_Provided data_.
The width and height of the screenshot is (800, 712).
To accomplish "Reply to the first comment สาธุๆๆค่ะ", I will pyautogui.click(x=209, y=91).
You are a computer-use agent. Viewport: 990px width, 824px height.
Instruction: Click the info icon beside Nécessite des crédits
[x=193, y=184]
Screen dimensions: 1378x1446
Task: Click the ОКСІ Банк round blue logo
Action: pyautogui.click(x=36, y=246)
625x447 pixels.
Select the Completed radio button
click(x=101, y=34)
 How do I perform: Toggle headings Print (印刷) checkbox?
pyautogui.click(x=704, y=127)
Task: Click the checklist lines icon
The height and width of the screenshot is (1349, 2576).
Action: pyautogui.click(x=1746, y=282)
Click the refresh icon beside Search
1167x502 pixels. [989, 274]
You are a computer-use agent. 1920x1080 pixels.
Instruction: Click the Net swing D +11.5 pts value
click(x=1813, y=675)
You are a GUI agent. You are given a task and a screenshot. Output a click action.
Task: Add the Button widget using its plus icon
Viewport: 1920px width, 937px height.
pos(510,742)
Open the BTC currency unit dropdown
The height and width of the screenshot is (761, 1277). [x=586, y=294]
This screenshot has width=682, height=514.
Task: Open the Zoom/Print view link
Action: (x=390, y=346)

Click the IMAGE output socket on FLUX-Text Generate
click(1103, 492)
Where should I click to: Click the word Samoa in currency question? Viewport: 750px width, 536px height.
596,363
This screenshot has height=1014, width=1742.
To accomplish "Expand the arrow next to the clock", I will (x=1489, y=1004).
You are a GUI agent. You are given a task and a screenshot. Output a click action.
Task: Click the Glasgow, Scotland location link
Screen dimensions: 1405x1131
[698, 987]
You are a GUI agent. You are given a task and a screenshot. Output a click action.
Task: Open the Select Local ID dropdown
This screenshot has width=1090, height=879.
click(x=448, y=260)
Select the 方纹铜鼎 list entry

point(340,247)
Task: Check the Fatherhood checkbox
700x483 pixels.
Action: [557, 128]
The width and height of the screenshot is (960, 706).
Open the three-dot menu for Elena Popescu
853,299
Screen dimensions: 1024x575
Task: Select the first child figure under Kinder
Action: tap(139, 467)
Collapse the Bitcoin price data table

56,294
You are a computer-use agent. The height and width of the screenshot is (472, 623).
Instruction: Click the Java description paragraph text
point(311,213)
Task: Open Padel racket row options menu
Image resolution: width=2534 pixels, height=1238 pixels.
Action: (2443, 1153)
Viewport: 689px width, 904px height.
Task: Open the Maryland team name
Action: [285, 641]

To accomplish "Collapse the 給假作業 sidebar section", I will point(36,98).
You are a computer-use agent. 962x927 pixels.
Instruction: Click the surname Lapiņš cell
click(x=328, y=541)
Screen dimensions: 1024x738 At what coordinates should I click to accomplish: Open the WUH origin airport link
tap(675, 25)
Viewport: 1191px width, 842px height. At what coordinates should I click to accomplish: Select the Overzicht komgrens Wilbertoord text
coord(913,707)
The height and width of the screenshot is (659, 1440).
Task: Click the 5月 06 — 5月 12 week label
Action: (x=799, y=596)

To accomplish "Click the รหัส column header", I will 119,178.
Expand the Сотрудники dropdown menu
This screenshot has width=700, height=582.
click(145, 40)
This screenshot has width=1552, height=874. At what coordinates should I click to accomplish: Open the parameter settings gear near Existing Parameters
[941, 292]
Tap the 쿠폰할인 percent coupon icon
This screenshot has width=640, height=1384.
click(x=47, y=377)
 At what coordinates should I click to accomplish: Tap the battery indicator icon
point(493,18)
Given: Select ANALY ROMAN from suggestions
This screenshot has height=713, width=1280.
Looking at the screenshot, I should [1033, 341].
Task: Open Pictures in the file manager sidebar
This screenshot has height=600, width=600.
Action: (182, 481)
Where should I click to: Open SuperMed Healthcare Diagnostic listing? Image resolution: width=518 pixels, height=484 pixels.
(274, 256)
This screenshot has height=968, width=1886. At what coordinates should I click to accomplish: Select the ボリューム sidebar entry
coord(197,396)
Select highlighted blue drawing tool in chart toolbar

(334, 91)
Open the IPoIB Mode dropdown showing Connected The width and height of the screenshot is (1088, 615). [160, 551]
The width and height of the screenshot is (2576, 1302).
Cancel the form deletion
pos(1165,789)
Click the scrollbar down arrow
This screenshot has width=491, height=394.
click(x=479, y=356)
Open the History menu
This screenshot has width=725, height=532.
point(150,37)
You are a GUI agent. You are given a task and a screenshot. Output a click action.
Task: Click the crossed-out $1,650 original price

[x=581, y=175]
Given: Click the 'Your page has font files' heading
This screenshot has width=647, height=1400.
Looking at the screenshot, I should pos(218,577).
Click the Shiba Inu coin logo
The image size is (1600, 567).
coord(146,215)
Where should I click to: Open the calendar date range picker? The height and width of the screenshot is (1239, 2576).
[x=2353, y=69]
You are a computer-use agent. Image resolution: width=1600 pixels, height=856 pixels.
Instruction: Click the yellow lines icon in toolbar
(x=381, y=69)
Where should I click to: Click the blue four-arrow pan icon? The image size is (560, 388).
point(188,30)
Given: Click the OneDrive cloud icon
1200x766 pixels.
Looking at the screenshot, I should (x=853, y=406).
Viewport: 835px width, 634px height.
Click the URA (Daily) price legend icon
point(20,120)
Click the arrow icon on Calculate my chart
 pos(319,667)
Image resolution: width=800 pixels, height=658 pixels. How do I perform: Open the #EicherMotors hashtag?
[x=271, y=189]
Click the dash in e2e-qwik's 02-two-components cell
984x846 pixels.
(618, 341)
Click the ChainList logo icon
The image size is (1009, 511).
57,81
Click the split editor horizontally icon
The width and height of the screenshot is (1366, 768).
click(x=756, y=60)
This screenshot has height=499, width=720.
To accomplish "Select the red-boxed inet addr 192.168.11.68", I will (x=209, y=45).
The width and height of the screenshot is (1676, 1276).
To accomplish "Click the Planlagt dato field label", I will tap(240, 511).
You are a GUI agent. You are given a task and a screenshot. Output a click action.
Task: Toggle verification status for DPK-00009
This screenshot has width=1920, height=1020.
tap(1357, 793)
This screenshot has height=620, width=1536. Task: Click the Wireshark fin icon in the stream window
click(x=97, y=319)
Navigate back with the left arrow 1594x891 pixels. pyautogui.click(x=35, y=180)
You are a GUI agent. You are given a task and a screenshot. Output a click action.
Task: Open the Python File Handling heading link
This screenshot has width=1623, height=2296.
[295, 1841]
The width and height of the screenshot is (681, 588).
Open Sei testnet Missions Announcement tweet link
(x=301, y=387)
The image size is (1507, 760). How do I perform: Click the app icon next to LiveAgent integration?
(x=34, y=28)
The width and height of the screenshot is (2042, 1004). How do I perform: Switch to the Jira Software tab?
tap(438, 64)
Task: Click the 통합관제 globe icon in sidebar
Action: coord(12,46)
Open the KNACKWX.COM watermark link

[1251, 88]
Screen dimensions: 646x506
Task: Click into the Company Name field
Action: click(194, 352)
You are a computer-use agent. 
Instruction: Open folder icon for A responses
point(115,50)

_Written problem_.
Report every line of the rows that contains the string "link", copying each such line verbatim.

_Result_.
Task: Open the Zoom/Print view link
Task: Click the Glasgow, Scotland location link
Screen dimensions: 1024x738 At what coordinates should I click to accomplish: Open the WUH origin airport link
Task: Open the Python File Handling heading link
Open Sei testnet Missions Announcement tweet link
Open the KNACKWX.COM watermark link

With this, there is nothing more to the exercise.